Borges destacou o alto valor agregado que a atividade mineral leva às comunidades locais. “Onde temos mineração, temos IDH (Índice de Desenvolvimento Humano) mais fortalecido. As empresas investem em educação, em parcerias com o poder público e leva à geração de empregos em locais de difícil acesso”, observou. Para o diretor, a interiorização do desenvolvimento, causada pela mineração, promove inovação e crescimento. “São áreas em que o governo, muitas vezes, não consegue chegar. As receitas de ISS, ICMS, IPTU, CEFEM, por exemplo, podem desenvolver rapidamente a região, social e economicamente”, argumentou.

 

Em relação ao impacto que a atividade mineral pode ocasionar, Borges citou medidas mitigadoras, que permitem desenvolvimento de uma mineração sustentável. “Antes, a mineração chegava em um local e ditava as normas. Agora, temos rigidez locacional.

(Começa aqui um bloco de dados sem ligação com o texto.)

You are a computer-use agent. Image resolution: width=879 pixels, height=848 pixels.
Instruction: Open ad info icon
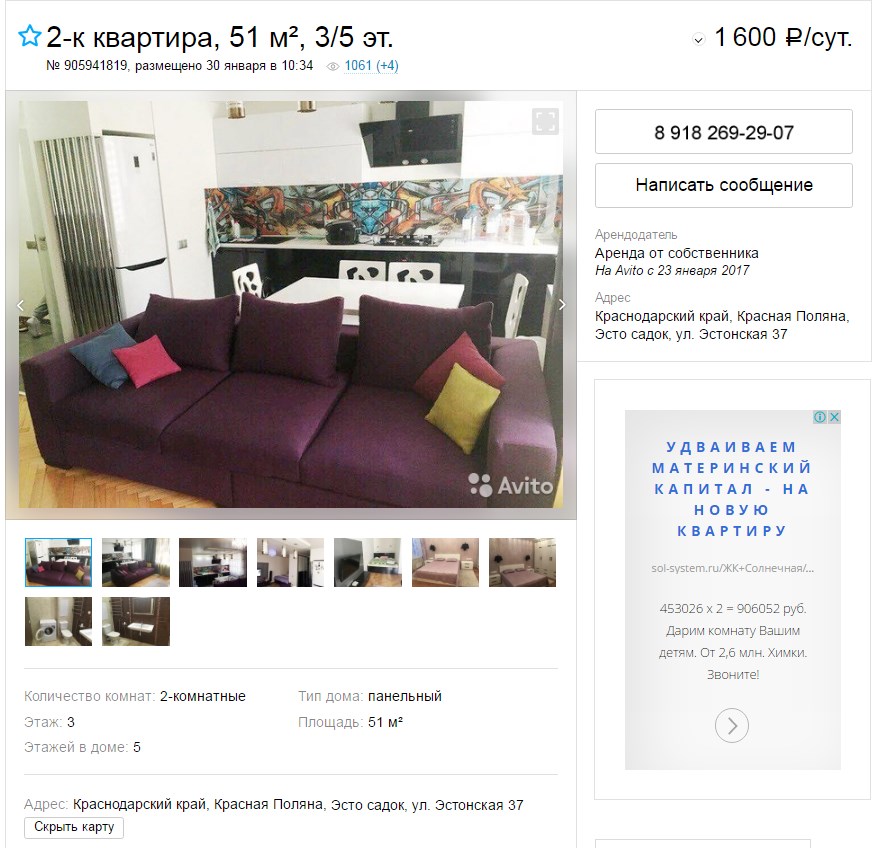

É importante e necessário que sejamos respeitosos”, destacou. “Não escolhemos onde a mina vai operar nem onde a reserva mineral vai estar, mas podemos escolher a forma com que queremos lidar e dialogar com a comunidade, o meio ambiente e o poder público durante as fases de exploração e operação mineral”, completou. 

 

O diretor reafirmou que é essencial que o padrão de gestão de respeito seja aplicado do início ao fim do processo mineral, o que inclui comunicação aberta e transparente com as populações envolvidas. “Devemos cumprir os requisitos legais e trabalhar de forma responsável na prevenção e mitigação dos impactos socioambientais. Para isso, a comunicação precisa ser transparente e integrada com a comunidade, com estratégia organizacional voltada para a região”, pontuou. Como medidas de comunicação com as comunidades locais, Borges citou o desenvolvimento de fornecedores da região, o envolvimento das comunidades em projetos sociais, de incentivo a renda e empregos, por exemplo. “É imprescindível respeitar as comunidades, manter equilíbrio e trabalhar com transparência. O diálogo precisa ser constante, para respeitar o ambiente e a cultura dessas comunidades”, concluiu.